One day, a new employee was having trouble milking one of the cows. Uncle Otis wasn't much of a farm-hand himself, and when he went to look at the cow, he put on an act as if he knew exactly what he was doing. So he sat down on the stool alongside the cow, and tried to milk it. He couldn't get anything out of it either. So he went ahead and put an "out of order" sign around the cow's neck, only to find out later that it was a bull he was trying to milk. His employees never looked the same at him again, neither did the bull.

Though Bradstreet may seem like an ordinary guy, he does have one fault, well, actually two. The first is that he is extremely dim-witted. The second is that he is extremely dim-witted. I know I sound redundant, but I want to get my point across that my brother-in-law is no brain surgeon. His only universe is himself and rarely does he venture out of it.

Because I was a poor struggling director around the time of my sister's marriage to Bradstreet, they allowed me to stay with them until I could get back on my feet. This could be taken literally because I had just broken my leg and was walking with the aid of crutches.

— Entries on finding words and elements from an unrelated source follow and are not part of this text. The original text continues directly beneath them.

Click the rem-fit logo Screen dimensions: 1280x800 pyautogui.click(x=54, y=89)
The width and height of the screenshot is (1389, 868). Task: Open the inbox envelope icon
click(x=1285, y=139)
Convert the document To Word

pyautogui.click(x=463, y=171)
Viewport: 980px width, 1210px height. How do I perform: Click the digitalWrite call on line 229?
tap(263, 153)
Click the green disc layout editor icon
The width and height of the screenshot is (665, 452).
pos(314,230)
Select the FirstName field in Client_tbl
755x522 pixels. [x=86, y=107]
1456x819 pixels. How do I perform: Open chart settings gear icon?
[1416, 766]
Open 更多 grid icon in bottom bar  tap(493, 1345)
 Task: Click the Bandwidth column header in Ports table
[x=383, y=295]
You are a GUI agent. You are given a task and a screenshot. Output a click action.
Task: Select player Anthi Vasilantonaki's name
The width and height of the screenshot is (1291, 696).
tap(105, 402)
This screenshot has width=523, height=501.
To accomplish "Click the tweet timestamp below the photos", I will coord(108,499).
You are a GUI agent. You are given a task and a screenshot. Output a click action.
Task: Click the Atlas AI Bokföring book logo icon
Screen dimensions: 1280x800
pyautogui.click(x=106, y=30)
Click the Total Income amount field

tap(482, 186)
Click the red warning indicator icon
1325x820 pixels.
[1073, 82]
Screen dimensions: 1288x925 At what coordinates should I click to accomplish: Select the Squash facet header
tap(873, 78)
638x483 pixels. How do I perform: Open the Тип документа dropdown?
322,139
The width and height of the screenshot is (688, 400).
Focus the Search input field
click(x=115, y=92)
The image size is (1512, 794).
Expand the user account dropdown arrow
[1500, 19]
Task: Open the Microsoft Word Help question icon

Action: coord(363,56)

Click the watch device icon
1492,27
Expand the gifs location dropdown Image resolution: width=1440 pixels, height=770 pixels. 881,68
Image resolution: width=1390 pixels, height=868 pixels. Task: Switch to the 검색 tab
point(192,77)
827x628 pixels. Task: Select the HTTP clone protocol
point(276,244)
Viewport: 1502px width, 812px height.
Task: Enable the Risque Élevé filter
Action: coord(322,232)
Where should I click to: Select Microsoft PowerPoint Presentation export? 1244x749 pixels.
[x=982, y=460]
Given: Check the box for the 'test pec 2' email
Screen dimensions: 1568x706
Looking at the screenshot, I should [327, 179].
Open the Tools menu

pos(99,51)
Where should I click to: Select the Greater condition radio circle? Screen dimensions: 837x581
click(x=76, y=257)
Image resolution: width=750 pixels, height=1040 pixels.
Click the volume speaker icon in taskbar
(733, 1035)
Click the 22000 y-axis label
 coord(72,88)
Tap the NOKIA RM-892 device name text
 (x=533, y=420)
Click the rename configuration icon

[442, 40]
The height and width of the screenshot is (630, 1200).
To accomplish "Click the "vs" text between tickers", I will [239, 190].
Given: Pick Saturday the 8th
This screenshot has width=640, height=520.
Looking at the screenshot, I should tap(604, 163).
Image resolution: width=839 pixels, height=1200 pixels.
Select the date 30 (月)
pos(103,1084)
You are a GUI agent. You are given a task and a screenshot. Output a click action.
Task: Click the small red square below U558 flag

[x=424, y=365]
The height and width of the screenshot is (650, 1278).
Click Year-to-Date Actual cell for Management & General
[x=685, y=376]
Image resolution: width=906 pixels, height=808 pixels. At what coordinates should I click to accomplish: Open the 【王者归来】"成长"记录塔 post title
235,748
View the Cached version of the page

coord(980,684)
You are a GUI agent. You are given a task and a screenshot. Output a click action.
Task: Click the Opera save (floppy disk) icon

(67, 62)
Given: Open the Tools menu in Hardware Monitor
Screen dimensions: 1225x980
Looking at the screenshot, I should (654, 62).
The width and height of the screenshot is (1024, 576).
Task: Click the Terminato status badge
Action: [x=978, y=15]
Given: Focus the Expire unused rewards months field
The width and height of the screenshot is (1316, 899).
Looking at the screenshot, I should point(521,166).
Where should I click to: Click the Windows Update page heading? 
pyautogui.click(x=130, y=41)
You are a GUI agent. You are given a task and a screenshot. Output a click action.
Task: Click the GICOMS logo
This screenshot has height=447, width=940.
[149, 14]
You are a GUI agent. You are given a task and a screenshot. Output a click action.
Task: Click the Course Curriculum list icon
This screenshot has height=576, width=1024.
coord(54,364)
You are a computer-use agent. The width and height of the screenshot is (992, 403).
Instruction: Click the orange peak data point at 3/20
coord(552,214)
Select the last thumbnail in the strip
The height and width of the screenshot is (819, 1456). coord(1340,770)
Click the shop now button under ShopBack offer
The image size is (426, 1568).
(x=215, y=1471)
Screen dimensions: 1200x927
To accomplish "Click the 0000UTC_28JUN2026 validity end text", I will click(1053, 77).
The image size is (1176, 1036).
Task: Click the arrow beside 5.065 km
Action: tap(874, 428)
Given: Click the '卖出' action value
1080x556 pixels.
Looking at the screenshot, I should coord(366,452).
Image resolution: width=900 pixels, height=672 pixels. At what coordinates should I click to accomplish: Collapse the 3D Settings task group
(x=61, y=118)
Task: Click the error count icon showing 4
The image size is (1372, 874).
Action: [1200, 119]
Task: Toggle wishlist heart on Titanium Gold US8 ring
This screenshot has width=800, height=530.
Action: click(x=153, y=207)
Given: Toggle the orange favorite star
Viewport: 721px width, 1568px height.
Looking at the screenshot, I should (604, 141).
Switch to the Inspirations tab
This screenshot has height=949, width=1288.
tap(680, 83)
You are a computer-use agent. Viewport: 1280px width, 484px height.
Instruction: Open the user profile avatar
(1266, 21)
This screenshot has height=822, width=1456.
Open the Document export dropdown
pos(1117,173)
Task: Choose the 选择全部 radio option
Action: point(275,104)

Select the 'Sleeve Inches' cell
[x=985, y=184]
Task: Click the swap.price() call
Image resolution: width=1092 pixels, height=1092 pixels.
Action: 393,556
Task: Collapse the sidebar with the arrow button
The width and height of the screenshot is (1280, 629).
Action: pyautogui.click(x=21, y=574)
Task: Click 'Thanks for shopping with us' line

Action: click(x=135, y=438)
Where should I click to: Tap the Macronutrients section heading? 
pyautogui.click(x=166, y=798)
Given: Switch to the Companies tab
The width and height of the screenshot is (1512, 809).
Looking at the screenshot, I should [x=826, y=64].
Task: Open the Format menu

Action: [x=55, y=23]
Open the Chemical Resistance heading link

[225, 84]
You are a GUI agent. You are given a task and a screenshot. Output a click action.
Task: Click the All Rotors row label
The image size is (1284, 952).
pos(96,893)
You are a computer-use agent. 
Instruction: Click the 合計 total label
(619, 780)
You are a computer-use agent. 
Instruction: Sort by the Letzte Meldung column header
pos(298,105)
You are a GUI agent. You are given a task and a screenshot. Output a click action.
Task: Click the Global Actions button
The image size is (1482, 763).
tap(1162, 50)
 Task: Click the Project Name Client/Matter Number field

(Believe it or not, I broke my leg by falling out of a car. It wasn't moving or anything like. I had just parked it and was getting out, when apparently my leg was in a funny position and I fell out of the car, twisting my leg around the steering wheel. The doctor said that if the steering wheel hadn't been in my way, my leg would have been fine.)

The only other dweller in the house was Bradstreet's Uncle, Robert Bradstreet. As his memory was going, he often told us tales of other people's lives, however, he told us they had happened to him. So, not surprisingly, he led the exploration to the new world, got caught up in the crusades, met Rasputin, was king of England twice, led the invasion of Normandy, helped to bring about the end of the French Revolution, and yet, had time to do some beekeeping on the side. He truly led an amazing life. So, you can see, we are not dealing with ordinary people.